I find that Waze allows other drivers to drive with more data and intelligence.It allows them to quickly decide if they need to take a detour or be watchful of hazards on the roadway. (If you recall my earlier post about driving in Arizona, there are plenty of tire scraps on the roadway to be aware of.) Simply, Waze can help drivers become more informed about their driving conditions.
The community elements of Waze are what make it truly come to life. Drivers are encouraged to safely report issues or concerns for fellow drivers. Examples include a police trap (hidden or visible), vehicles on the shoulder, objects in the roadway as well as traffic jams or other conditions impacting one’s commute. This intelligence is not sourced from anywhere else but the drivers using Waze. Additional metadata is gathered such as average moving speed (in aggregate) to determine unusual patterns in the flow of traffic.
The point system is also fun to watch and compare with friends. I’m glad that they didn’t jump on the badge bandwagon. As you drive and report issues, you earn points that are used to distinguish you from other users. It’s not the main focus of the app. Your score is displayed if you look in the settings. I suspect that they use usage data and reputation to aid in vetting reports and feedback.
Some users might criticize the fact that Waze doesn’t catch everything. The value of the social driving service is derived solely from the users. The more that people use the service, the better it becomes. New reports and validated by other users by either acknowledging or refusing the reports on the roadway. I don’t know for sure, but I think reports expire after a certain amount of time unless renewed, so the data is reliable and fresh at nearly all times.
There is one feature that I am a bit confused by: Map Chat. In fact, chatting with other users is innately difficult because they don’t want to make it convenient for drivers to text and drive.
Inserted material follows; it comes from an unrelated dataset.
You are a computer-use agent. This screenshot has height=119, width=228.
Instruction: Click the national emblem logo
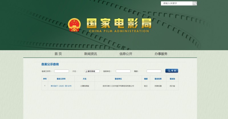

However, I think if they re-worked some of these features to be a bit easier, it can improve the community’s interactions.
Now that Google owns Waze, I noticed mobile advertisements being displayed when stopped. Unlike past Google acquisitions, Waze continues to be maintained with frequent app and service updates. Also, more stores are shown on the map as potential destinations, such as grocery stores and select fast-food restaurants. I’m not a fan of it, but the app is very sensitive to close ads once the vehicle is in motion, so it’s something I can live with. Google shares basic traffic delay data into their popular Navigation and Maps apps. In the end, everyone wins with Waze.